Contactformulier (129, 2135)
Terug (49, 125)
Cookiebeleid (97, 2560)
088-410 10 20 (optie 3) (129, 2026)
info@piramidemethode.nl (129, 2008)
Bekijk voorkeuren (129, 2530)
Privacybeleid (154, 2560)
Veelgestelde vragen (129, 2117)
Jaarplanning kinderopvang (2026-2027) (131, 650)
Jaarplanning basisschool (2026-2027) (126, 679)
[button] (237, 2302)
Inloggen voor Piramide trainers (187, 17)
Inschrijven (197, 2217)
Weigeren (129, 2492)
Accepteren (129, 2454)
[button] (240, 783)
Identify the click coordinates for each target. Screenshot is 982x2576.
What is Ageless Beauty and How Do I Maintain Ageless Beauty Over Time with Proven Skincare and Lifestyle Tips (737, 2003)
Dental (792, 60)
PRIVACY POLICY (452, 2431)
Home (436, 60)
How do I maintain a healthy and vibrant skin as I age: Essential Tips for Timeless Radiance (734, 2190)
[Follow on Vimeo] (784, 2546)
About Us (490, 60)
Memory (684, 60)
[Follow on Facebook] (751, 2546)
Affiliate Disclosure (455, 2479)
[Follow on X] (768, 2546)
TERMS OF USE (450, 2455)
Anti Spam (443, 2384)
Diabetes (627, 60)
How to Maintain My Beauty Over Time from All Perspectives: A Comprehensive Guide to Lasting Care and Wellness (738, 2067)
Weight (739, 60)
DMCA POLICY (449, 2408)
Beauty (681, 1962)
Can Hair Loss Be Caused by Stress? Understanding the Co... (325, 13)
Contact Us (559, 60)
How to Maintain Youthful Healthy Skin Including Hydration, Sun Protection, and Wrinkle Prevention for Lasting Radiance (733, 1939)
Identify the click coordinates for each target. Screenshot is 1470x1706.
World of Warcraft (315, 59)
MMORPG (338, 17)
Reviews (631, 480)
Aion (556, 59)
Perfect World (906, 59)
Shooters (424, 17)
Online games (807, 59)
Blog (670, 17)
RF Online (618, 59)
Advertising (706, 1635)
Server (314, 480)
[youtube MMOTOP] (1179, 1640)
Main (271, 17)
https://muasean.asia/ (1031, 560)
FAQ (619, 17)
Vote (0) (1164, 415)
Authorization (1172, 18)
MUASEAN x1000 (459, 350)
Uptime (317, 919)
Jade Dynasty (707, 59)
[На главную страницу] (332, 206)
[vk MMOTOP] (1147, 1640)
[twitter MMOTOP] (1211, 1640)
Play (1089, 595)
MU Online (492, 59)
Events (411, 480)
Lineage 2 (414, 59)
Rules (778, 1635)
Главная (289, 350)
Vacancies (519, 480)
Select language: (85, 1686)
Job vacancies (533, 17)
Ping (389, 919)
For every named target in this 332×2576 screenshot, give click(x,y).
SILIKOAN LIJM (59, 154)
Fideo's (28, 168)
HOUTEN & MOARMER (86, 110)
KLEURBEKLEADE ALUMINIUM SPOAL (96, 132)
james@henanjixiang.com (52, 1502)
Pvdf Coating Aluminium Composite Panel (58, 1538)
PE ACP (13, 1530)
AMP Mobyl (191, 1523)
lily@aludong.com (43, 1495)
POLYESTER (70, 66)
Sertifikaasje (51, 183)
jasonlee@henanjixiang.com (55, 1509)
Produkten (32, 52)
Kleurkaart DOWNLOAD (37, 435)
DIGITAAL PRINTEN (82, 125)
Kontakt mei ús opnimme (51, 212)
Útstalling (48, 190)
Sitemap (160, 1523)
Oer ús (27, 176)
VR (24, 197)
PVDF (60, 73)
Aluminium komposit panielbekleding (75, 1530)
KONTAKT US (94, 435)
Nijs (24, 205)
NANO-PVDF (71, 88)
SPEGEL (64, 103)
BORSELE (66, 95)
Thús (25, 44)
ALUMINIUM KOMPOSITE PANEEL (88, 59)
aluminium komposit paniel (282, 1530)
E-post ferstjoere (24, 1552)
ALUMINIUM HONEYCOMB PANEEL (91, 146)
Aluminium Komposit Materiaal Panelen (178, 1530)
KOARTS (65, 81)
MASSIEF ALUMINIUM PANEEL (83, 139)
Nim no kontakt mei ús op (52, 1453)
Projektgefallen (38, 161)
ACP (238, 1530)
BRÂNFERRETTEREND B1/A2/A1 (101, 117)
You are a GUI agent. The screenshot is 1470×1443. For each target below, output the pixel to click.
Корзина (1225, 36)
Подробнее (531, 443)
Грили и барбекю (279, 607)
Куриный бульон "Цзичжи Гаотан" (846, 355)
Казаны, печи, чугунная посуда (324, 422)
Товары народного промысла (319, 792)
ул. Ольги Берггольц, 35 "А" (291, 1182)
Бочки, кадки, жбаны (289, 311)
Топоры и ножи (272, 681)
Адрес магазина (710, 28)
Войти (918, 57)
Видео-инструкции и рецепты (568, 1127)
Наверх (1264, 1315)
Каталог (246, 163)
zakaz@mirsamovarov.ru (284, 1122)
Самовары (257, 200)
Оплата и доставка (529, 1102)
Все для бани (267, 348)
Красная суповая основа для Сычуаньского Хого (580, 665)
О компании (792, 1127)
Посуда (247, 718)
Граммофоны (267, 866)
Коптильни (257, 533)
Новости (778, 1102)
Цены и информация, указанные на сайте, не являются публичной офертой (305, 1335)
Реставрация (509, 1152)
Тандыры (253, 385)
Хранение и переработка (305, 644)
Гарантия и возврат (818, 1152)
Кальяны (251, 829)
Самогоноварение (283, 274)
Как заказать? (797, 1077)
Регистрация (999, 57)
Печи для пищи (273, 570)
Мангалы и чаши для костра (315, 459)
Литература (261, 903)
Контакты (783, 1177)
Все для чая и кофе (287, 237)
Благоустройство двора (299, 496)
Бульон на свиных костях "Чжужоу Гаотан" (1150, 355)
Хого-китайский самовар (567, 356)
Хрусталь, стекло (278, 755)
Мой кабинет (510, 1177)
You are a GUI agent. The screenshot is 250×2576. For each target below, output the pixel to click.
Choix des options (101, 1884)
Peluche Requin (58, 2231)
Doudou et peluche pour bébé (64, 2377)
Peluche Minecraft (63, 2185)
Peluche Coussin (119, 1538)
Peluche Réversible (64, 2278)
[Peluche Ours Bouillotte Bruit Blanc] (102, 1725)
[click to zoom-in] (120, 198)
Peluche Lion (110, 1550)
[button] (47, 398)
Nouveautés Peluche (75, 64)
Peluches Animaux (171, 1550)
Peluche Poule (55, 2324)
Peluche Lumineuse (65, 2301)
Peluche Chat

# Task to complete
Out of the listing above, reproduce exactly the lines from the one with "You are a GUI agent. The screenshot is 1470×1443." up to and including the one with "Адрес магазина (710, 28)".

# Exercise answer
You are a GUI agent. The screenshot is 1470×1443. For each target below, output the pixel to click.
Корзина (1225, 36)
Подробнее (531, 443)
Грили и барбекю (279, 607)
Куриный бульон "Цзичжи Гаотан" (846, 355)
Казаны, печи, чугунная посуда (324, 422)
Товары народного промысла (319, 792)
ул. Ольги Берггольц, 35 "А" (291, 1182)
Бочки, кадки, жбаны (289, 311)
Топоры и ножи (272, 681)
Адрес магазина (710, 28)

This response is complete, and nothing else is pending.